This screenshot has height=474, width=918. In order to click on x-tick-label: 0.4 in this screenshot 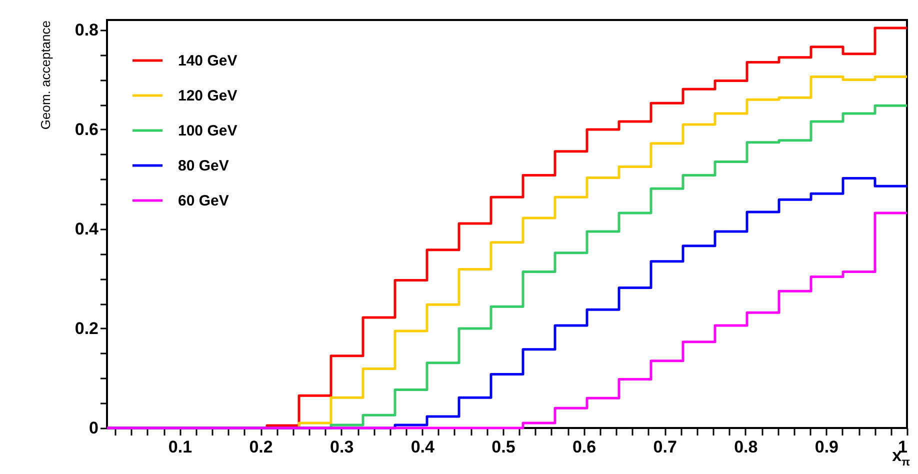, I will do `click(423, 447)`.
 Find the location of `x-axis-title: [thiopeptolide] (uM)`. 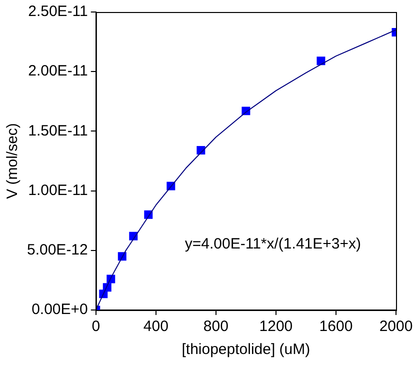

x-axis-title: [thiopeptolide] (uM) is located at coordinates (246, 350).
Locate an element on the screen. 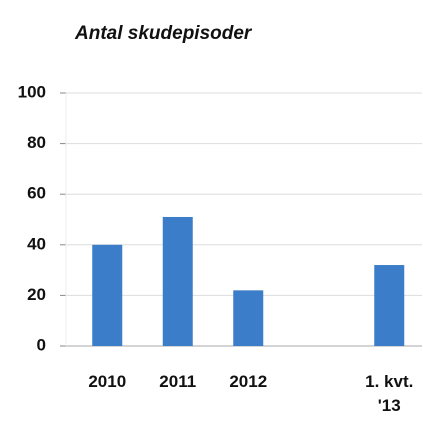 Image resolution: width=423 pixels, height=425 pixels. chart-title: Antal skudepisoder is located at coordinates (164, 34).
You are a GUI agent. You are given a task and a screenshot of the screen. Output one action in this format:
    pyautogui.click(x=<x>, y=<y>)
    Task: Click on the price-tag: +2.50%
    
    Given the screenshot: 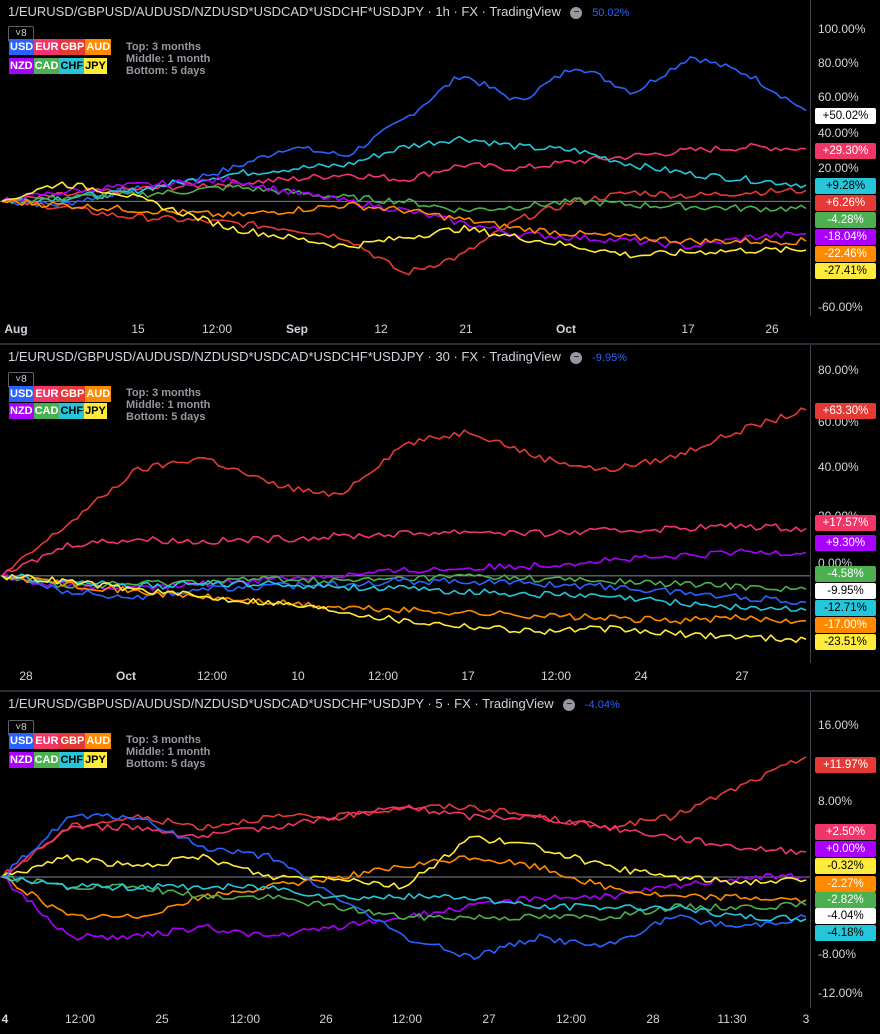 What is the action you would take?
    pyautogui.click(x=846, y=832)
    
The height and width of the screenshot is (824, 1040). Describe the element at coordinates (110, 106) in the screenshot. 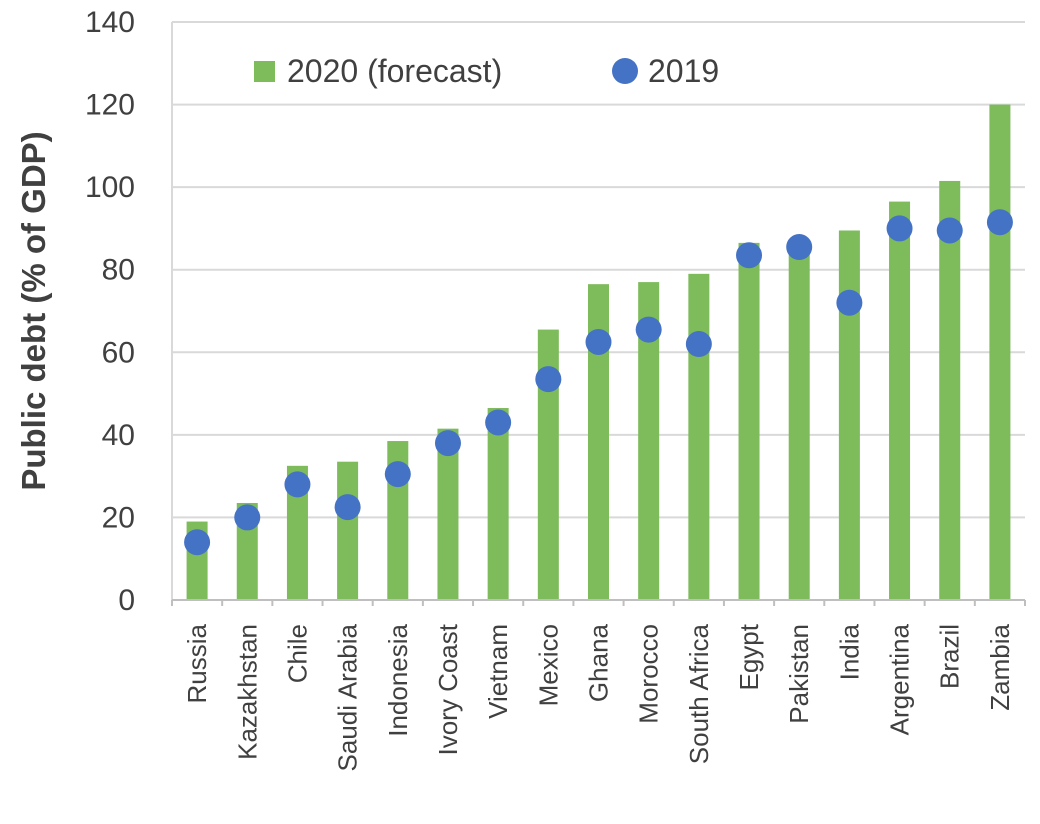

I see `y-tick-label: 120` at that location.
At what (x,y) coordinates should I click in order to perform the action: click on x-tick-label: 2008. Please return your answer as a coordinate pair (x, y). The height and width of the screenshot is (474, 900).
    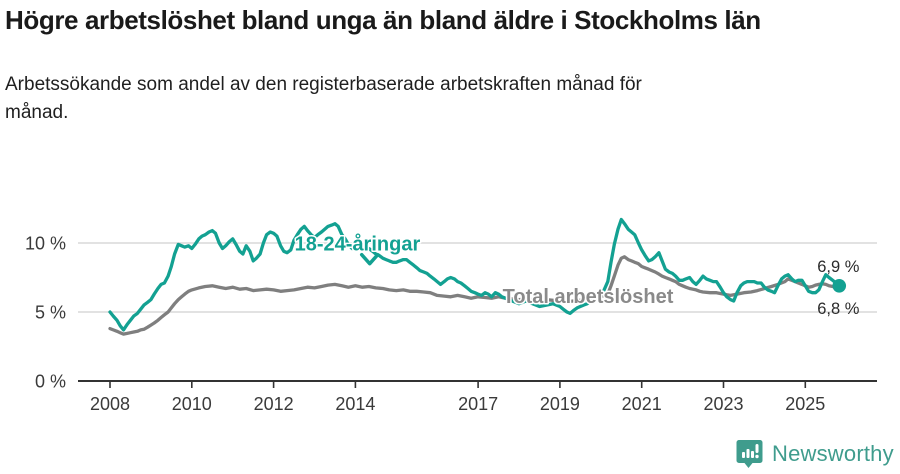
    Looking at the image, I should click on (110, 404).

== REQUIRED WORK ==
Please extract each line of the data above that contains the word "should".

== TASK SOLUTION ==
At what (x,y) coordinates should I click in order to perform the action: click on x-tick-label: 2008. Please return your answer as a coordinate pair (x, y). The height and width of the screenshot is (474, 900).
    Looking at the image, I should click on (110, 404).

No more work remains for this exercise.